On a side note, I am really going to miss Garrison Hearst. I have a feeling our quarterback will miss his blocking too.

Julian Peterson is case and point. Yes his agents are a pain in the rear end, and yes he was asking for too much money. But had management and ownership had the foresight, this contract would have been signed last year. Some of you will argue that not signing Owens last year was one of the best moves this team has made, and so why should they have taken the risk on Peterson? The answer is simple. Owens has always been questionable, he has never been a model player off the field and on the field, and his hands are very streaky. That has always been the case. Julian Peterson on the other hand has been nothing but a class act and extremely good player since joining this squad. Had the management and ownership had the foresight, Peterson would have not needed the exclusive franchise player tag this off-season.

I am personally appalled that the team let offensive linemen Ron Stone and Derrick Deese go. The offensive line is hurting, has no depth and quite frankly, these two guys are solid players. Their replacements as starters, Harris and Kosier might be able to hold down the fort (though I am rather sceptical at this point), but the team has absolutely no depth on the offensive line now. This could have been avoided by keeping at least one of Stone or Deese. I just feel bad for Jeremy Newberry, a pro bowl player, who will be stuck on a line of players who have yet to prove anything.

The release of Jeff Garcia hurts, because I am a huge fan of Jeff’s. Still I recognize that if the team is rebuilding that they should do it behind their future quarterback. I thus hate the fact that the job was handed to Tim Rattay. Rattay played well in two out of three games this season, but that is all he has going for him. He may very well be the answer, but the spot should not have been handed to him. It should have been all out, open competition in training camp for the starting spot. Yes Dorsey, may still beat out Rattay, but that is much harder to do with a depth chart already established, and the coaches already standing behind one man. Competition will exist, open competition should have existed. Again I question whether this team is afraid to assemble the best possible starting line up.
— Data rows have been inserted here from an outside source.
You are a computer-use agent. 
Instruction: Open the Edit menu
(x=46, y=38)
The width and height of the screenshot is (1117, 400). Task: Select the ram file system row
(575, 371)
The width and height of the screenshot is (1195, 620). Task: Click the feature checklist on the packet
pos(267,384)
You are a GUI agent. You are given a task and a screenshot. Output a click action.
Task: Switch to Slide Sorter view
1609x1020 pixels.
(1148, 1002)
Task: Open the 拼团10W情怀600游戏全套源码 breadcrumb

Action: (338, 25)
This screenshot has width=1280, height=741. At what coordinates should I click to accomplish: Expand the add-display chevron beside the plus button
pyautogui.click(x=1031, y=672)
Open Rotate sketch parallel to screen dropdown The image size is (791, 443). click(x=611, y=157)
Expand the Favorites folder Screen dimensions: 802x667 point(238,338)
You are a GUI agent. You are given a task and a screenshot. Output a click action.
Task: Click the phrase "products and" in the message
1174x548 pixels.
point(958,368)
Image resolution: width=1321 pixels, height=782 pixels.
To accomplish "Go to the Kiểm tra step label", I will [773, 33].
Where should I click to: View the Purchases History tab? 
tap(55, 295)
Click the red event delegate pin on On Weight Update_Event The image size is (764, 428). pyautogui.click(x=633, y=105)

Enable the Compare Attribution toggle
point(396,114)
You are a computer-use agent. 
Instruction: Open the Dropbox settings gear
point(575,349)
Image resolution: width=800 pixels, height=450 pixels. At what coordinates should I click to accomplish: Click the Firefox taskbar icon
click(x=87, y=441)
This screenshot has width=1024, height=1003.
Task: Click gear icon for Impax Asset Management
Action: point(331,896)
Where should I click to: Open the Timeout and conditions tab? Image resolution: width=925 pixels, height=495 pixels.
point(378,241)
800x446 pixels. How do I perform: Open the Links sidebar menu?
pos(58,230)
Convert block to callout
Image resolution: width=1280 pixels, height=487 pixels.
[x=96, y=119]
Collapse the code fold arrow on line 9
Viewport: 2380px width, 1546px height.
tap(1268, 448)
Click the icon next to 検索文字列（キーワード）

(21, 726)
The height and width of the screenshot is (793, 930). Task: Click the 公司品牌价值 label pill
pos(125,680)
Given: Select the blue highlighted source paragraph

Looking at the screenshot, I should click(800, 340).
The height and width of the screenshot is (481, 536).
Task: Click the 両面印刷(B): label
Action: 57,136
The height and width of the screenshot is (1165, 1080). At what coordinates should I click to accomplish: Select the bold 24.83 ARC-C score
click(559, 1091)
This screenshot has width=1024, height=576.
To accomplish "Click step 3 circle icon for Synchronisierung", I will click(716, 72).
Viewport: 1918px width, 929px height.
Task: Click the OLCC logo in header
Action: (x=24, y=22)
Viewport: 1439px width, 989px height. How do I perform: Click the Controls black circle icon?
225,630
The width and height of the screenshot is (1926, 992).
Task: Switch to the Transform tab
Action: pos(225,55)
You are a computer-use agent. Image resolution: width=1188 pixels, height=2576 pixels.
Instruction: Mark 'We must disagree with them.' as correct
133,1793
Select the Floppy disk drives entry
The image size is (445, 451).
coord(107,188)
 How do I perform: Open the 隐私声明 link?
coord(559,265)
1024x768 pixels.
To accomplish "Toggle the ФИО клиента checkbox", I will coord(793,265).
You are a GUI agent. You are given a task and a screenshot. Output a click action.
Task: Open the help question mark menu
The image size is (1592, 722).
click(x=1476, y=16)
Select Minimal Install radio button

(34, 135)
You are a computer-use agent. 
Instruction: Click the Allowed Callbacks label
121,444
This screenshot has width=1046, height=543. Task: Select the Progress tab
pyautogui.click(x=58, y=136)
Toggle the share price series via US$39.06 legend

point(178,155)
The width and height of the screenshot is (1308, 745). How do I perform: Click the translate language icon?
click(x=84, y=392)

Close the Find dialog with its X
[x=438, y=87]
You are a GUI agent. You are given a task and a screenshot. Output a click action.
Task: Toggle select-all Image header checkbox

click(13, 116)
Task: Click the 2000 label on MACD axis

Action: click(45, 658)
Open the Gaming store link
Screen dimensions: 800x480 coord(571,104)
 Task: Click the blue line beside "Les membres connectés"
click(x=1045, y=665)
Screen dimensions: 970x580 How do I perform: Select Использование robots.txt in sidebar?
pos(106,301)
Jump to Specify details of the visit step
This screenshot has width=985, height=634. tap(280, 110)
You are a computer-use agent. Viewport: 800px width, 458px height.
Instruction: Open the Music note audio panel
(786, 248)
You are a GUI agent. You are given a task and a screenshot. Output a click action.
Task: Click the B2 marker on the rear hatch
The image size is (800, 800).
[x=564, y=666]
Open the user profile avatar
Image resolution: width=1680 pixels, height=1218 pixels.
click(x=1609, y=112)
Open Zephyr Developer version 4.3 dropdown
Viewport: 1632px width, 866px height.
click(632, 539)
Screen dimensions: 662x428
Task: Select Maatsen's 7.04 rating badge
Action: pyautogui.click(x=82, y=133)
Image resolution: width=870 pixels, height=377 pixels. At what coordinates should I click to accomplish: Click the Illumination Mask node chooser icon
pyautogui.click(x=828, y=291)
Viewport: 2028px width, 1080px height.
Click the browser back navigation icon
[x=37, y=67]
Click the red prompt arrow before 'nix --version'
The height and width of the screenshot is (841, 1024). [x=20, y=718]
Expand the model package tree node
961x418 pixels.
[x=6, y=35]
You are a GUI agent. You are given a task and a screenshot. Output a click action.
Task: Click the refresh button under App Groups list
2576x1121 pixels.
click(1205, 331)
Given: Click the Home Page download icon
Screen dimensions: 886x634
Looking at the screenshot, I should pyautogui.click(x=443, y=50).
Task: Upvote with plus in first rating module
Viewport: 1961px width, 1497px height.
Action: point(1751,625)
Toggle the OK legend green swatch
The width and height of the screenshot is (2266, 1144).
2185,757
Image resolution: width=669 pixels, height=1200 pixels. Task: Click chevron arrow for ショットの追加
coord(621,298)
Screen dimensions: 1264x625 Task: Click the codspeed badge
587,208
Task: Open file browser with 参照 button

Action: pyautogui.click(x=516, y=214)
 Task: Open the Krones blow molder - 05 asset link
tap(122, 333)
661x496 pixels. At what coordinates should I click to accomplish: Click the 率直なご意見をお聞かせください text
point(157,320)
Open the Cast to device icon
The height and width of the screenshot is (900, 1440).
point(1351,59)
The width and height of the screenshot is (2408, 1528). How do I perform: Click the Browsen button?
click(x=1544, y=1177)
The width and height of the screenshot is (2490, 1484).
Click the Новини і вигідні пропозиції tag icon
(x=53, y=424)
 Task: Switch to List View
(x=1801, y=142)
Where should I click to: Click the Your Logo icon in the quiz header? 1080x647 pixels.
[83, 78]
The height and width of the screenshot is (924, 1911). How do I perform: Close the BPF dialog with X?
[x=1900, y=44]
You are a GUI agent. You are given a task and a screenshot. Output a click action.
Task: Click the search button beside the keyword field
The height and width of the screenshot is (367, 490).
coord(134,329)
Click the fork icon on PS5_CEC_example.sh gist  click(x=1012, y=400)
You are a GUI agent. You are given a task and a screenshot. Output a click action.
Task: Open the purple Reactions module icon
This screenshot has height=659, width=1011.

I really do not feel Terrell Owens has a case. It seems pretty apparent to me that his agent missed the deadline. The question should not be what is fair, but what the law is. There is no reason, why his agent should not have the collective bargaining agreement (CBA) practically memorized and it was signed three years ago. Even if Owens or his agent were notified of the change in writing by the NFLPA, there is no reason why Owens should be granted free agency status (without the 49ers agreeing to it, and receiving compensation). The NFLPA and NFL negotiated the agreement together, so this was not a unilateral move by the NFL. The NFLPA represents all players in the NFL, so if they messed up, NFL teams, like the 49ers should not have to suffer.

In the coming days we should learn more about the situation. I for one would not be shocked if Owens is traded within the next day or two. But if that doesn’t happen (as Terry Donahue hinted it should, saying that the team would shop Owens around heavily in the next 72 hours), then this process may be long and drawn out. Then the management will cite the Owens fiasco as why the off-season was unproductive (provided it was) and signing new and better players. And the excuses will continue.

Enough. I want the truth. I know I can handle it. Stop feeding me lines, and give me the truth. I have no respect for John York. He and his staff continue to lie to the public. Continue not to act in the best interest of the team and its players. Either ship up, or admit you are not nearly as good as Eddie and ship out. There is only one reason to lie in the NFL, and that is to make sure other teams do not sign or draft the players you want. John York is liar (even if we are $4 million under the cap next year, it will still be long after the initial prognosis, which seems constantly revised. We are still being told that a new stadium is in the works, yet no one has shown us a model, a blue print or a plan… hmmm wonder why?), and I hate being lied to.